(WORKING DATA):
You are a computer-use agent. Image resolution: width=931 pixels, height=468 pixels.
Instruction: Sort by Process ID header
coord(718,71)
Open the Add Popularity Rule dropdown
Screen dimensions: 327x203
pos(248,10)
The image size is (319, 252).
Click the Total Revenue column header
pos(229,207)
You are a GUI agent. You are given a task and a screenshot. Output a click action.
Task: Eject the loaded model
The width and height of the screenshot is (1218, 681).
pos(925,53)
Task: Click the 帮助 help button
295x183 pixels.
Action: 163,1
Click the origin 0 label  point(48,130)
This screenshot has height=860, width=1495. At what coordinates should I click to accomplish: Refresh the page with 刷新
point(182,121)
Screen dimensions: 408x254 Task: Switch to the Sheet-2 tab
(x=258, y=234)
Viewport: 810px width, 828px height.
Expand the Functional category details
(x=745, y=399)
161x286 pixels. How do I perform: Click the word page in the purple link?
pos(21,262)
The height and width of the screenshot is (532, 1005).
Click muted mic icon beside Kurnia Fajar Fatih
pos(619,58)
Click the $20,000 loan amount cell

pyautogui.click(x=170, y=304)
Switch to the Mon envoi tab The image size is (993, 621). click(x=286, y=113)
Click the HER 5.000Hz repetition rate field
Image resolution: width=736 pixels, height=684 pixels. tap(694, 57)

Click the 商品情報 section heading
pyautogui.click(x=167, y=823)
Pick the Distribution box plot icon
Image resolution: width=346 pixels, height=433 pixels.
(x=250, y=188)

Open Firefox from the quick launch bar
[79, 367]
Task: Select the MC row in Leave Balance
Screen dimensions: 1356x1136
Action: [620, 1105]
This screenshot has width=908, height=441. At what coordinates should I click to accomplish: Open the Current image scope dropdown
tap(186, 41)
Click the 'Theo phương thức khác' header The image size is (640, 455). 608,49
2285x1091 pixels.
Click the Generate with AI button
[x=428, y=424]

(CHALLENGE):
Convert all of the entries above into a JSON list of strings, with one string for each line and any blank lines left out.

(OUTPUT OF THE EXERCISE):
[
  "You are a computer-use agent. Image resolution: width=931 pixels, height=468 pixels.",
  "Instruction: Sort by Process ID header",
  "coord(718,71)",
  "Open the Add Popularity Rule dropdown",
  "Screen dimensions: 327x203",
  "pos(248,10)",
  "The image size is (319, 252).",
  "Click the Total Revenue column header",
  "pos(229,207)",
  "You are a GUI agent. You are given a task and a screenshot. Output a click action.",
  "Task: Eject the loaded model",
  "The width and height of the screenshot is (1218, 681).",
  "pos(925,53)",
  "Task: Click the 帮助 help button",
  "295x183 pixels.",
  "Action: 163,1",
  "Click the origin 0 label  point(48,130)",
  "This screenshot has height=860, width=1495. At what coordinates should I click to accomplish: Refresh the page with 刷新",
  "point(182,121)",
  "Screen dimensions: 408x254 Task: Switch to the Sheet-2 tab",
  "(x=258, y=234)",
  "Viewport: 810px width, 828px height.",
  "Expand the Functional category details",
  "(x=745, y=399)",
  "161x286 pixels. How do I perform: Click the word page in the purple link?",
  "pos(21,262)",
  "The height and width of the screenshot is (532, 1005).",
  "Click muted mic icon beside Kurnia Fajar Fatih",
  "pos(619,58)",
  "Click the $20,000 loan amount cell",
  "pyautogui.click(x=170, y=304)",
  "Switch to the Mon envoi tab The image size is (993, 621). click(x=286, y=113)",
  "Click the HER 5.000Hz repetition rate field",
  "Image resolution: width=736 pixels, height=684 pixels. tap(694, 57)",
  "Click the 商品情報 section heading",
  "pyautogui.click(x=167, y=823)",
  "Pick the Distribution box plot icon",
  "Image resolution: width=346 pixels, height=433 pixels.",
  "(x=250, y=188)",
  "Open Firefox from the quick launch bar",
  "[79, 367]",
  "Task: Select the MC row in Leave Balance",
  "Screen dimensions: 1356x1136",
  "Action: [620, 1105]",
  "This screenshot has width=908, height=441. At what coordinates should I click to accomplish: Open the Current image scope dropdown",
  "tap(186, 41)",
  "Click the 'Theo phương thức khác' header The image size is (640, 455). 608,49",
  "2285x1091 pixels.",
  "Click the Generate with AI button",
  "[x=428, y=424]"
]